Shear smiled beneath her mask and reached out gently with one hand to caress his cheek; her hand was cold and hard against his face, but welcome. ‘So, it is true,’ she said, ‘you are not like any other.’

Then she took his hand and led him aside to a meadow amid a copse of woods, and there she unbuckled her belt and let it fall into the tall grass, and he did as well. Tentatively, then, he reached up to her mask but gently she lowered his hand, saying, ‘No. I have chosen to do it.’

So she lifted it from her face and stared up at him, bared perhaps for the first time with another. Her eyes were dark in the night and held his. He lowered his mouth to hers.

*

Tattersail pushed aside the open door to the main keep of the Hold and surveyed the damage. Her boots crunched on the litter of broken glass and pots. Mock entered behind her, his hands clasped behind his back, one dark brow arched in silent commentary.

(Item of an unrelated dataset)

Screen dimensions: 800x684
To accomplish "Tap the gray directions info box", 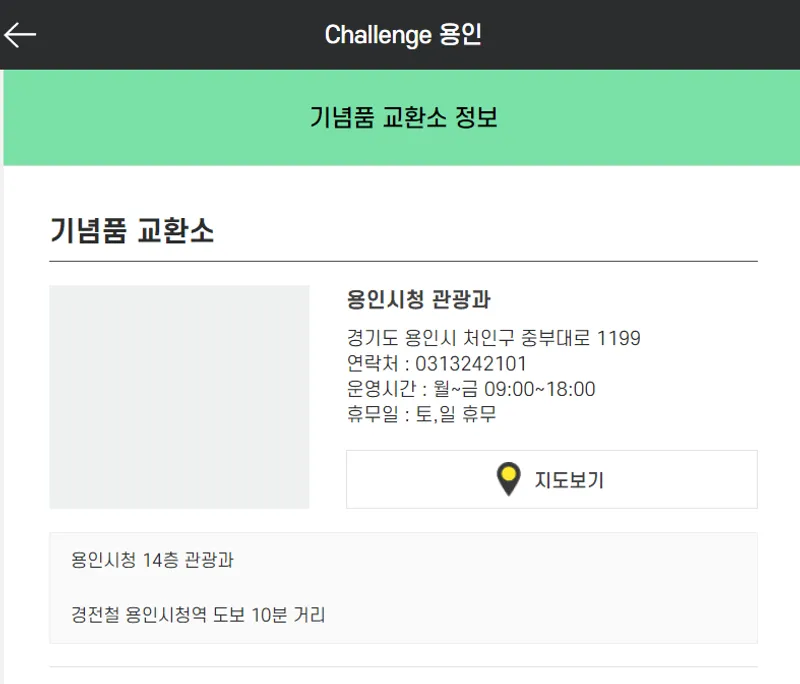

A long table had been overturned. Kegs had been broached and left on their sides. Spilt wine stained the flags. Chairs lay every which way, and the stink of old meat and stale beer assailed her. Servants busy cleaning halted in their work and bowed, then returned to their duties.

Stooping, she picked up the broken stem of a slim wineglass. They’d even broken her finest crystal. ‘Who was it?’ she asked.

Mock gave an unconcerned wave then tried to pour a glass from a decanter but found it empty. ‘The guards say it was Geffen come to try to take the Hold.’

‘Send a crew to arrest him and confiscate all he has as payment.’

‘Not necessary,’ Mock answered, setting down the glass. ‘He’s dead.’

‘Who did it?’

Mock swept his arms wide. ‘Does it matter? I hear his lieutenant murdered him and decamped.’ He stroked his chin. ‘A wise woman, that.’

A guard wearing the gaudy purple colours of Mock’s house guards – what Mock liked to call his ‘Palace Guards’ – approached and bowed. Tattersail didn’t recognize the fellow. ‘Hold secure, admiral.’

Mock acknowledged this then tilted his head thoughtfully. ‘And where is Commander Durall?’

‘Halfway to the Wickan Plains by now, I should think.’

Mock nodded. ‘And you are…?’

‘Egil, sir.’

‘Drew the short straw, did you?’

The man just shrugged in his leather hauberk. ‘Next in command.’

‘Perhaps I should have you thrown into a cell below, Egil.’

The guard’s thin lips quirked up in a sort of sardonic comment. ‘You’re rather understaffed for that.’

Mock nodded sourly, his own expression mirroring the man’s. ‘Painfully true … commander.’ And he dismissed him.

After Egil left – kicking through the wreckage as he went – Tattersail whispered, ‘I don’t trust that man.’

‘I trust no one,’ Mock answered, adding hastily, ‘excepting you, of course.’

‘So what do we do?’

He was systematically checking every keg and carafe for leavings. ‘We wait, love. We wait and see.’

‘See what?’

‘Whether the captains agree on challenging me after this. My bet is that they won’t.’

Tattersail crossed her arms tightly over her chest. Good. That’s one thing we don’t need right now. Across the hall, one surviving hanging caught her eye – Agayla’s dark foreboding tapestry – and she winced. Stupid vandals! Of all the things to leave undamaged … then she shrugged. Perhaps some aura of that formidable woman imbued it. She knew she certainly didn’t want to touch it. ‘So they still agree you should be admiral.’

A burst of laughter answered her and she turned. Mock was shaking his head, a jug in his hand. ‘You are so very charming, my dear.’ He filled a glass from the jug, took an experimental sip, made a sour face, and continued drinking regardless. ‘They all think they can do a better job than I … they just can’t agree who should! And they all know I have one thing they do not.’

‘Which is?’

The heels of his tall boots crackled over the litter as he approached, and he brushed the back of a hand across her cheek. ‘You, my dear. They all saw who broke the Napan lines and who allowed them to escape – you, my dear.’

He opened his arms wide, jug in one hand, glass in the other, winking. ‘I will check upstairs, love. I just pray no one vomited there.’